The shabby stranger, whose own ingenuity and double-dealing were little short of marvellous, and under whose watchful vigilance the Heyburn household had been ever since her ladys.h.i.+p and her friend Flockart had gone south, stood silent, but in complete satisfaction.
The well-dressed Riviera-lounger--the man so well known at all the various gay resorts from Ventimiglia along to Cannes, and who was a member of the Fetes Committee at San Remo and at Nice--merely exchanged glances with his friend and smiled. Quickly, however, he changed the topic of conversation. "And what's occurring in Paris?"
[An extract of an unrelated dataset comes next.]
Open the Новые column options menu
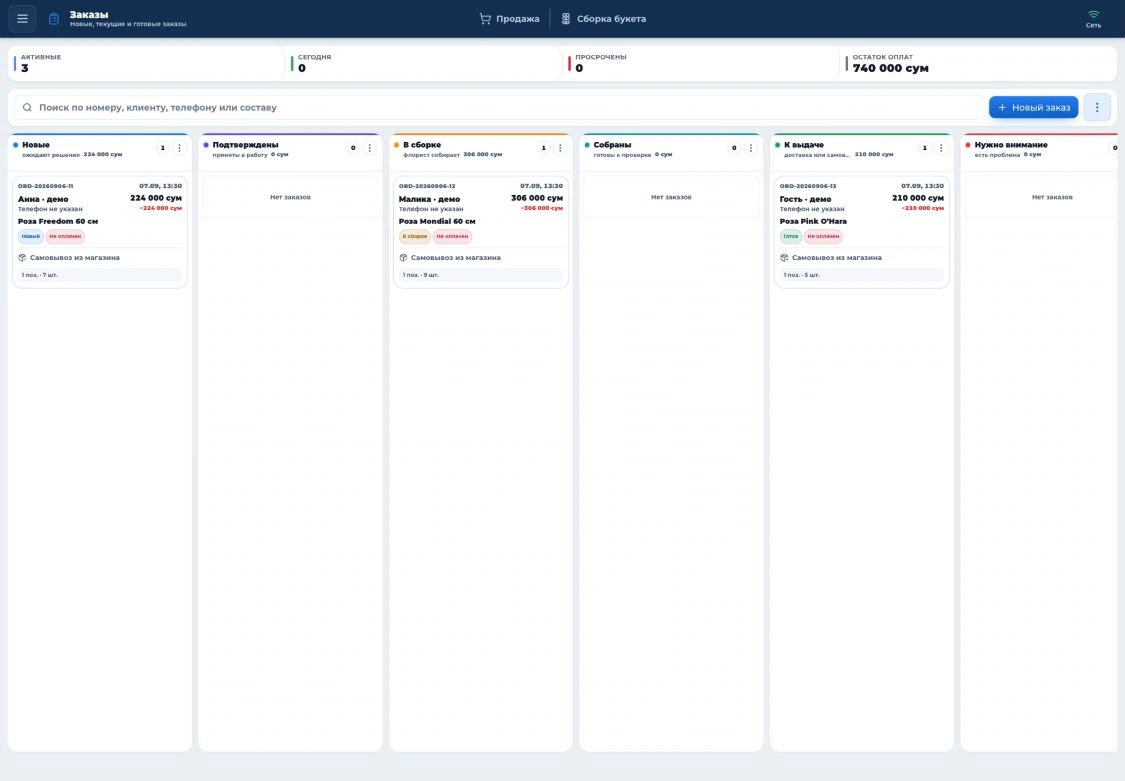The image size is (1125, 781). pos(179,148)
"Ah, there we have the puzzle!" replied the man Krail, his accent being an unfamiliar one--so unfamiliar, indeed, that those unacquainted with the truth were always placed in doubt regarding his true nationality.
"But you've made inquiry?" asked his friend quickly.
"Of course; but the business is kept far too close. Every precaution is taken to prevent anything leaking out," Krail responded.
"The clerks will speak, won't they?" the other said.
"_Mon cher ami_, they know no more of the business of the mysterious firm of which the blind Baronet is the head than we do ourselves," said Krail.
"They make enormous financial deals, that's very certain."
"Not deals--but _coups_ for themselves," he laughed, correcting Flockart. "Recollect what I discovered in Athens, and the extraordinary connection you found in Brussels."
"Ah, yes. You mean that clever crowd--four men and two women who were working the gambling concession from the Dutch Government!" exclaimed Flockart. "Yes, that was a complete mystery. They sent wires in cipher to Sir Henry at Glencardine. I managed to get a glance at one of them, and it was signed 'Metaforos.'"
"That's their Paris cable address," said his companion.
"Surely you, with your network of sources of information, and your own genius for discovering secrets, ought to be able to reveal the true nature of Sir Henry's business. Is it an honest one?" asked Flockart.
"I think not."
"Think! Why, my dear Felix, this isn't like you only to think; you always _know_. You're so certain of your facts that I've always banked upon them."
The other gave his shoulders a shrug of indecision. "It was not a judicious move on your part to get rid of the girl from Glencardine," he said slowly. "While she was there we had a chance of getting at some clue. But now old Goslin has taken her place we may just as well abandon investigation at that end."
"You've failed, Krail, and attribute your failure to me," protested his companion. "How could I risk being ignominiously kicked out of Glencardine as a spy?"